Job 1: Turn the rows that come after the stock plan excerpt into a Markdown table with two columns, No. and Entry. Put each line in its own table row, number them in order, skip blank lines, and leave out the pictures.

** BEGIN Selected excerpt **

14. Termination, Modification, Change. If not sooner terminated by the Company’s board of directors, this Plan shall terminate at the close of business on April 24, 2016. No Incentive Awards shall be made under the Plan after its termination. The Board may amend or terminate the Plan in such respects as it shall deem advisable; provided that, if and to the extent required by the Code or by requirements of the NASDAQ Stock Market, no change shall be made that increases the total number of shares of Company Stock reserved for issuance pursuant to Incentive Awards granted under the Plan (except pursuant to Section 15), materially modifies the requirements as to eligibility for participation in the Plan, materially increases the benefits accruing to Participants under the Plan, or expands the types of Incentive Awards provided under the Plan, unless such change is authorized by the shareholders of the Company. The Board may unilaterally amend Incentive Awards with respect to Participants, and the Plan subject to the limitations described in the preceding sentence, as it deems appropriate to ensure compliance with Rule 16b-3 and to cause the Plan and any Incentive Awards to meet the requirements of the Code and regulations and other interpretation and guidance issued thereunder, including but not limited to Code section 409A. Except as provided in the preceding sentence, a termination or amendment of the Plan shall not, without the consent of the Participant, adversely affect a Participant’s rights under an Incentive Award previously granted to him or her.
15. Change in Capital Structure.
(a) In the event of a stock dividend, stock split or combination of shares, recapitalization or merger in which the Company is the surviving corporation or other change in the Company’s capital stock (including, but not limited to, the creation or issuance to shareholders generally of rights, options or warrants for the purchase of common stock or preferred stock of the Company), the number and kind of shares of stock or securities of the Company to be subject to the Plan and to Options then outstanding or to be granted thereunder, the maximum number of shares or securities which may be delivered under the Plan, the maximum number of shares or securities that can be granted to an individual Participant under Section 4, the exercise price, the terms of Incentive Awards and other relevant provisions shall be appropriately adjusted by the Committee, whose determination shall be binding on all persons. If the adjustment would produce fractional shares with respect to any unexercised Option, the Committee may adjust appropriately the number of shares covered by the Option so as to eliminate the fractional shares.
(b) If the Company is a party to a consolidation or a merger in which the Company is not the surviving corporation, a transaction that results in the acquisition of substantially all of the Company’s outstanding stock by a single person or entity, or a sale or transfer of substantially all of the Company’s assets, the Committee may take such actions with respect to outstanding Incentive Awards as the Committee deems appropriate.
(c) Notwithstanding anything in the Plan to the contrary, the Committee may take the foregoing actions without the consent of any Participant, and the Committee’s determination shall be conclusive and binding on all persons for all purposes.
16. Administration of the Plan.

** END Selected excerpt **

Job 2: According to the stock plan excerpt, when does the Plan end if the board of directors has not ended it sooner?

** BEGIN Records shown **

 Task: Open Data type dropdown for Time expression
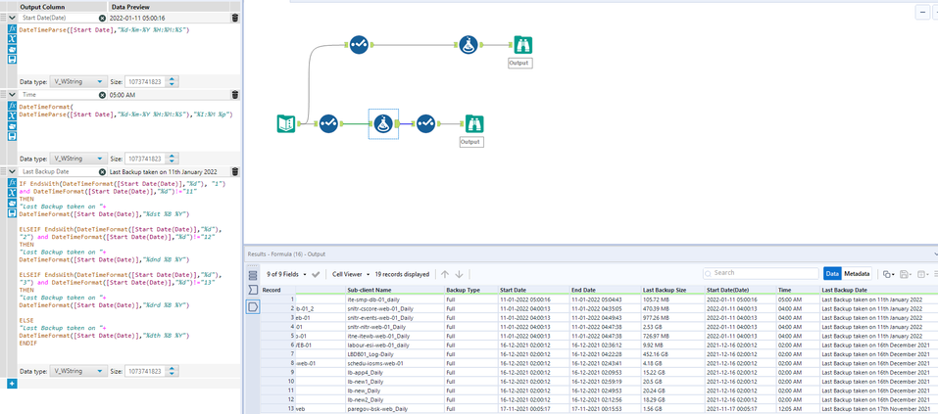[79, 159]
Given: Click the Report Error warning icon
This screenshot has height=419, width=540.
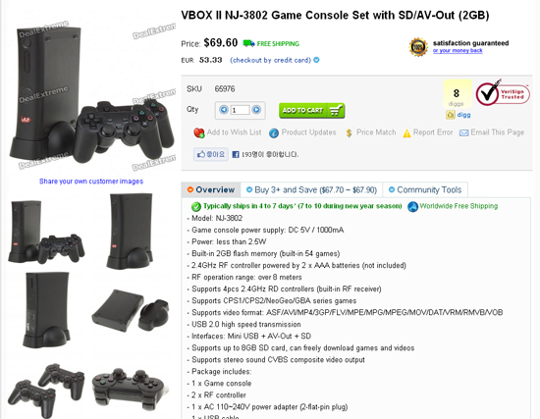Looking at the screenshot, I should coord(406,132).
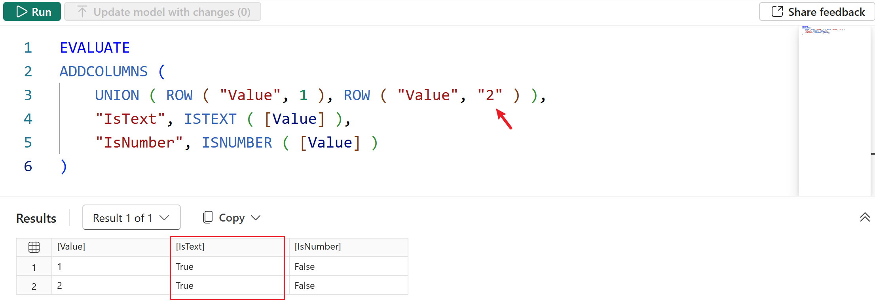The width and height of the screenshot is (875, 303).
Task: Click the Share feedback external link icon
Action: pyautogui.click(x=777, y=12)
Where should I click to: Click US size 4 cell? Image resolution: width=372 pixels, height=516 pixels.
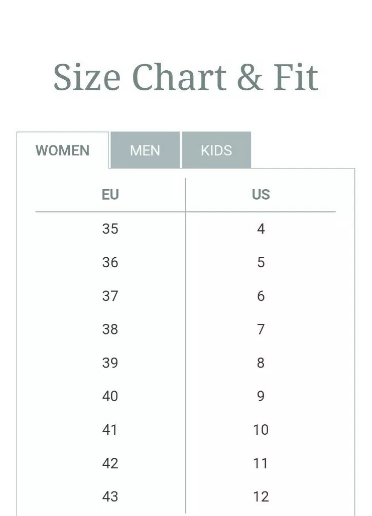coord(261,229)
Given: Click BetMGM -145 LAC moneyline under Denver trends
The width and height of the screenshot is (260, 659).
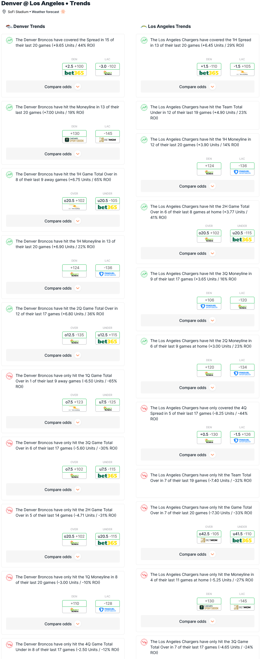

** END Records shown **

Exercise output 1:
| No. | Entry |
|---|---|
| 1 |  Task: Open Data type dropdown for Time expression |
| 2 | [79, 159] |
| 3 | Given: Click the Report Error warning icon |
| 4 | This screenshot has height=419, width=540. |
| 5 | Looking at the screenshot, I should coord(406,132). |
| 6 | The width and height of the screenshot is (875, 303). |
| 7 | Task: Click the Share feedback external link icon |
| 8 | Action: pyautogui.click(x=777, y=12) |
| 9 | Where should I click to: Click US size 4 cell? Image resolution: width=372 pixels, height=516 pixels. |
| 10 | coord(261,229) |
| 11 | Given: Click BetMGM -145 LAC moneyline under Denver trends |
| 12 | The width and height of the screenshot is (260, 659). |

Exercise output 2: At the close of business on April 24, 2016.